When you copy the material, keep each line exactly as it appears.

....

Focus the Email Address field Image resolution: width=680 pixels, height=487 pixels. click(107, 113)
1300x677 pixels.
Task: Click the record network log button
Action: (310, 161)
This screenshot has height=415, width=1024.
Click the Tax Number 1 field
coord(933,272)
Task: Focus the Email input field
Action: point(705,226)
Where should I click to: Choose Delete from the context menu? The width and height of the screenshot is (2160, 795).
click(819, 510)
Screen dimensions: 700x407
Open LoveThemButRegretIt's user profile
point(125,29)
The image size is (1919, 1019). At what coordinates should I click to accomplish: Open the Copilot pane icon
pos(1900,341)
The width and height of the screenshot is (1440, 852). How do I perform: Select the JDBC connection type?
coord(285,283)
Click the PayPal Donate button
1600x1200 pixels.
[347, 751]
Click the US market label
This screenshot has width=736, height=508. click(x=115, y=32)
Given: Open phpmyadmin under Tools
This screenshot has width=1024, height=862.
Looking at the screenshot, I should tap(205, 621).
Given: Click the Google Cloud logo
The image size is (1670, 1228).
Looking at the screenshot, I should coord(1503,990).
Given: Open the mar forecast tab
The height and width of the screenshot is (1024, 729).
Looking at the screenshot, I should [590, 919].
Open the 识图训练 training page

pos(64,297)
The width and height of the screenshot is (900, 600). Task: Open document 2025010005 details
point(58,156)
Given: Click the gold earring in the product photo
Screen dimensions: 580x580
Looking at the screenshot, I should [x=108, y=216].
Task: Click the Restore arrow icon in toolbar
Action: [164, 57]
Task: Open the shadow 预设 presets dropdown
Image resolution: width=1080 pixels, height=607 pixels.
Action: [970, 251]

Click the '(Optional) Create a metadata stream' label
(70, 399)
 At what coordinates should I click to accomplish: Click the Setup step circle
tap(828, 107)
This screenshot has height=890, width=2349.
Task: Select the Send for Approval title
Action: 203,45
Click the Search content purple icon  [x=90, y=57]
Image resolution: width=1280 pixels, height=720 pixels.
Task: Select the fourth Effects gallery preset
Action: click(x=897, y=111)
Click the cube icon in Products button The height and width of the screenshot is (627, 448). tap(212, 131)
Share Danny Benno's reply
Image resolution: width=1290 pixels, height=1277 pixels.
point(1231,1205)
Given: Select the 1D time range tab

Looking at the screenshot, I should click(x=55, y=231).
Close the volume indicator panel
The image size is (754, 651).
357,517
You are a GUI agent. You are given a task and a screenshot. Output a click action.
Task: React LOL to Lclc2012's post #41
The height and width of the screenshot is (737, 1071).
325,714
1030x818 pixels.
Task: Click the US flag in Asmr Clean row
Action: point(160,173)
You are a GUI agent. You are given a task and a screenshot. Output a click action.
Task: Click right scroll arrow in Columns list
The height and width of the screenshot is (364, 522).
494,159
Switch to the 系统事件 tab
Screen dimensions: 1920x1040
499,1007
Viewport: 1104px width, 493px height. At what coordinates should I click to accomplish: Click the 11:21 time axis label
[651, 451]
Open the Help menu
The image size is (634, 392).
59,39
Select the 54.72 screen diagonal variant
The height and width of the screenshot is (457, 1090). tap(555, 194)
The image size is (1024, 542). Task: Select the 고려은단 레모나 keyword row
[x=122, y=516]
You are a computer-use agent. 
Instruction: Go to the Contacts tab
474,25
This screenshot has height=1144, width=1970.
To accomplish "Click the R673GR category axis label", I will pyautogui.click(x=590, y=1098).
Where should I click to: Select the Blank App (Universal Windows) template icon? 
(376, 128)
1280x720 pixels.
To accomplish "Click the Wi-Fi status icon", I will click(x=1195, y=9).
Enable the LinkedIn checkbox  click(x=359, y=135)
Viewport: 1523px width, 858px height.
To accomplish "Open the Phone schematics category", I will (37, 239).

....

Result ->
Focus the Email Address field Image resolution: width=680 pixels, height=487 pixels. click(107, 113)
1300x677 pixels.
Task: Click the record network log button
Action: (310, 161)
This screenshot has height=415, width=1024.
Click the Tax Number 1 field
coord(933,272)
Task: Focus the Email input field
Action: point(705,226)
Where should I click to: Choose Delete from the context menu? The width and height of the screenshot is (2160, 795).
click(819, 510)
Screen dimensions: 700x407
Open LoveThemButRegretIt's user profile
point(125,29)
The image size is (1919, 1019). At what coordinates should I click to accomplish: Open the Copilot pane icon
pos(1900,341)
The width and height of the screenshot is (1440, 852). How do I perform: Select the JDBC connection type?
coord(285,283)
Click the PayPal Donate button
1600x1200 pixels.
[347, 751]
Click the US market label
This screenshot has width=736, height=508. click(x=115, y=32)
Given: Open phpmyadmin under Tools
This screenshot has width=1024, height=862.
Looking at the screenshot, I should tap(205, 621).
Given: Click the Google Cloud logo
The image size is (1670, 1228).
Looking at the screenshot, I should coord(1503,990).
Given: Open the mar forecast tab
The height and width of the screenshot is (1024, 729).
Looking at the screenshot, I should [590, 919].
Open the 识图训练 training page

pos(64,297)
The width and height of the screenshot is (900, 600). Task: Open document 2025010005 details
point(58,156)
Given: Click the gold earring in the product photo
Screen dimensions: 580x580
Looking at the screenshot, I should [x=108, y=216].
Task: Click the Restore arrow icon in toolbar
Action: [164, 57]
Task: Open the shadow 预设 presets dropdown
Image resolution: width=1080 pixels, height=607 pixels.
Action: [970, 251]

Click the '(Optional) Create a metadata stream' label
(70, 399)
 At what coordinates should I click to accomplish: Click the Setup step circle
tap(828, 107)
This screenshot has height=890, width=2349.
Task: Select the Send for Approval title
Action: 203,45
Click the Search content purple icon  [x=90, y=57]
Image resolution: width=1280 pixels, height=720 pixels.
Task: Select the fourth Effects gallery preset
Action: click(x=897, y=111)
Click the cube icon in Products button The height and width of the screenshot is (627, 448). tap(212, 131)
Share Danny Benno's reply
Image resolution: width=1290 pixels, height=1277 pixels.
point(1231,1205)
Given: Select the 1D time range tab

Looking at the screenshot, I should click(x=55, y=231).
Close the volume indicator panel
The image size is (754, 651).
357,517
You are a GUI agent. You are given a task and a screenshot. Output a click action.
Task: React LOL to Lclc2012's post #41
The height and width of the screenshot is (737, 1071).
325,714
1030x818 pixels.
Task: Click the US flag in Asmr Clean row
Action: point(160,173)
You are a GUI agent. You are given a task and a screenshot. Output a click action.
Task: Click right scroll arrow in Columns list
The height and width of the screenshot is (364, 522).
494,159
Switch to the 系统事件 tab
Screen dimensions: 1920x1040
499,1007
Viewport: 1104px width, 493px height. At what coordinates should I click to accomplish: Click the 11:21 time axis label
[651, 451]
Open the Help menu
The image size is (634, 392).
59,39
Select the 54.72 screen diagonal variant
The height and width of the screenshot is (457, 1090). tap(555, 194)
The image size is (1024, 542). Task: Select the 고려은단 레모나 keyword row
[x=122, y=516]
You are a computer-use agent. 
Instruction: Go to the Contacts tab
474,25
This screenshot has height=1144, width=1970.
To accomplish "Click the R673GR category axis label", I will pyautogui.click(x=590, y=1098).
Where should I click to: Select the Blank App (Universal Windows) template icon? 
(376, 128)
1280x720 pixels.
To accomplish "Click the Wi-Fi status icon", I will click(x=1195, y=9).
Enable the LinkedIn checkbox  click(x=359, y=135)
Viewport: 1523px width, 858px height.
To accomplish "Open the Phone schematics category", I will (37, 239).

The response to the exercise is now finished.